Response: We really appreciate the reviewer's thorough review and recommendations. All typo errors have been addressed. Additionally, based on the reviewer's advice, we have expanded our discussion on the KEYNOTE-199 trial as follows (page 4): " Exploratory biomarker analysis identified higher response rates in subsets with DNA damage repair (DDR) aberrations, including 11% in patients with BRCA1/2 or ATM mutations [32]. This suggests genomic alterations enabling higher tumor immunogenicity like neoantigen burden and PD-L1 upregulation may enrich for ICI benefit".
Reviewer 2 Report
This is a really comprehensive and well-written review of high quality. I personally learned a lot by reading it. The authors' efforts in doing this review are well appreciated.
My only suggestion for this manuscript: It would make the manuscript easier to read (and make the review of immunotherapy easier to digest) by including a brief overview of the tumor immunological characteristics of prostate cancer at the beginning of the manuscript. It would be interesting to learn about some specific tumor microenvironment information about prostate cancer, before proceeding to the clinical strategies.
Author Response
Point-to-Point Responses to Reviewer Comments
----------------------------------------------------------------------------
This is a really comprehensive and well-written review of high quality. I personally learned a lot by reading it.
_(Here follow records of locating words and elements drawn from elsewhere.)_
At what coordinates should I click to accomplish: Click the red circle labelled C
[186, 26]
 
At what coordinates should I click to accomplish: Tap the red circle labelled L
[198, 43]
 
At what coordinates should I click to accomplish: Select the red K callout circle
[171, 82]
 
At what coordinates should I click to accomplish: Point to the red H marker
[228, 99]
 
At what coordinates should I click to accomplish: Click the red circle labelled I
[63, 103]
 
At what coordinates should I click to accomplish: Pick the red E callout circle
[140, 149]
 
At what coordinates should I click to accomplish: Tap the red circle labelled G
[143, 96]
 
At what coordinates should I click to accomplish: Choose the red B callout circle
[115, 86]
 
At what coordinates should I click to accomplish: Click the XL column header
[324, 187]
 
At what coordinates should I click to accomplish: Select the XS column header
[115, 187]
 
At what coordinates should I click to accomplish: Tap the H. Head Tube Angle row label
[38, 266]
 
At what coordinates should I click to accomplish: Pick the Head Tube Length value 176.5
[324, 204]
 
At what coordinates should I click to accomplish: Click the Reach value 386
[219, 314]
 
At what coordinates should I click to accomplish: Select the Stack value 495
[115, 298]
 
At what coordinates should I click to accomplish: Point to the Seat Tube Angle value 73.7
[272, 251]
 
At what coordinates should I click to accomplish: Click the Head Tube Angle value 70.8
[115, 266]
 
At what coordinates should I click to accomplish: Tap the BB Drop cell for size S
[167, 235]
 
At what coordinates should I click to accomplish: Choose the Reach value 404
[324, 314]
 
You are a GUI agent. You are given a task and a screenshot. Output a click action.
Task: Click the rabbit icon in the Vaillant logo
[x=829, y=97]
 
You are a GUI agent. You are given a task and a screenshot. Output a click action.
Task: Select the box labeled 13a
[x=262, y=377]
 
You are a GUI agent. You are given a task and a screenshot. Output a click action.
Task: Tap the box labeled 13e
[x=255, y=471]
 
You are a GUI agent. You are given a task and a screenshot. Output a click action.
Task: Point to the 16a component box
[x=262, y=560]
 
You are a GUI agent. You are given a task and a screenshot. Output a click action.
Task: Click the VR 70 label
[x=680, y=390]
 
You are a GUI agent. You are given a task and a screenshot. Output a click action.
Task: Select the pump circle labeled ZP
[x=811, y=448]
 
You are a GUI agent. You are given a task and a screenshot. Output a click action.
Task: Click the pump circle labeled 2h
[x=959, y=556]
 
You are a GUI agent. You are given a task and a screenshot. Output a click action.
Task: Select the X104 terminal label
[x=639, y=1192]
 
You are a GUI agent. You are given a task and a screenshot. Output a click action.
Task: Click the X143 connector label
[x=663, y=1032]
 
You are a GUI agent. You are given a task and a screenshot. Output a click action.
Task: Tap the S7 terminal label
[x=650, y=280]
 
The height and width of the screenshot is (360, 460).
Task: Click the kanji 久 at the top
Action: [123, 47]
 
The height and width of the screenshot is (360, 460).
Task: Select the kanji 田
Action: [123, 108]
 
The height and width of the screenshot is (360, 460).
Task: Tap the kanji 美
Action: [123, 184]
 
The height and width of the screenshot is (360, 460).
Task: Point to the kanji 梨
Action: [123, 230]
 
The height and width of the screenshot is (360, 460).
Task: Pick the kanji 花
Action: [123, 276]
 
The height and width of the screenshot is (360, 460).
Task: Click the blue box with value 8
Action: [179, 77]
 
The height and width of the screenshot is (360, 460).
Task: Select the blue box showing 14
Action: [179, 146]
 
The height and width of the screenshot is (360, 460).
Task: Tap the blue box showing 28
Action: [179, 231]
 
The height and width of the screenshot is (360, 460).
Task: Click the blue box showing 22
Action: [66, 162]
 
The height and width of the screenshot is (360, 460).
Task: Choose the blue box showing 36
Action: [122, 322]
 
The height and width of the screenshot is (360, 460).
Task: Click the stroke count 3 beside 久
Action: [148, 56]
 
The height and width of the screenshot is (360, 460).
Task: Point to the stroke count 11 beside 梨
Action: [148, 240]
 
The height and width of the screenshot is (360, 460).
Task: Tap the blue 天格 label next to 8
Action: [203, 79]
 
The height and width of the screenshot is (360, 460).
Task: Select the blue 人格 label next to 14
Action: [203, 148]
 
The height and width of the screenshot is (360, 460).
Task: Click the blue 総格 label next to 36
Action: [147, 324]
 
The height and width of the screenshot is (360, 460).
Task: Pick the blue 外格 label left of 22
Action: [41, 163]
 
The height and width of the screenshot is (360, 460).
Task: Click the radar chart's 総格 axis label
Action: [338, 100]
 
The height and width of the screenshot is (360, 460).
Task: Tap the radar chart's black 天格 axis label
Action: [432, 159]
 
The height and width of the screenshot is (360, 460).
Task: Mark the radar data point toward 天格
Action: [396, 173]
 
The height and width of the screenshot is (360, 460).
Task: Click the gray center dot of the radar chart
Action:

The authors' efforts in doing this review are well appreciated.
My only suggestion for this manuscript: It would make the manuscript easier to read (and make the review of immunotherapy easier to digest) by including a brief overview of the tumor immunological characteristics of prostate cancer at the beginning of the manuscript. It would be interesting to learn about some specific tumor microenvironment information about prostate cancer, before proceeding to the clinical strategies.
Response: We really appreciate this suggestion and have included the following paragraph in the introduction section (page 2) “Unlike highly immunogenic tumors like melanoma, prostate cancer poses unique challenges for immunotherapy [6, 7]. The tumor microenvironment often displays immunosuppression, with enrichment of regulatory T cells (Tregs), myeloid-derived suppressor cells (MDSCs), and M2 macrophages, which can promote immune evasion [8]. Prostate tumors tend to harbor fewer neoantigens due to a relatively low tumor mutational burden, reducing their immunogenicity [9]. There is also marked upregulation of immunosuppressive molecules like CTLA-4 and DcR3 that attenuates anti-tumor immunity [10]. Furthermore, TGFβ is widely expressed in prostate cancer tumor cells and stromal cells and the expression of TGFβ is enriched in stromal cells of castration resistant prostate cancer and bone metastases [11-13]. Consequently, prostate cancers are often resistant to immunotherapies like checkpoint inhibitors that have shown efficacy in other malignancies. Comprehending these hurdles is vital for engineering more potent immunotherapies. Current research aims to gain deeper insights into the prostate cancer immunological landscape to create novel treatments that can overcome immunosuppression and trigger robust anti-tumor responses.”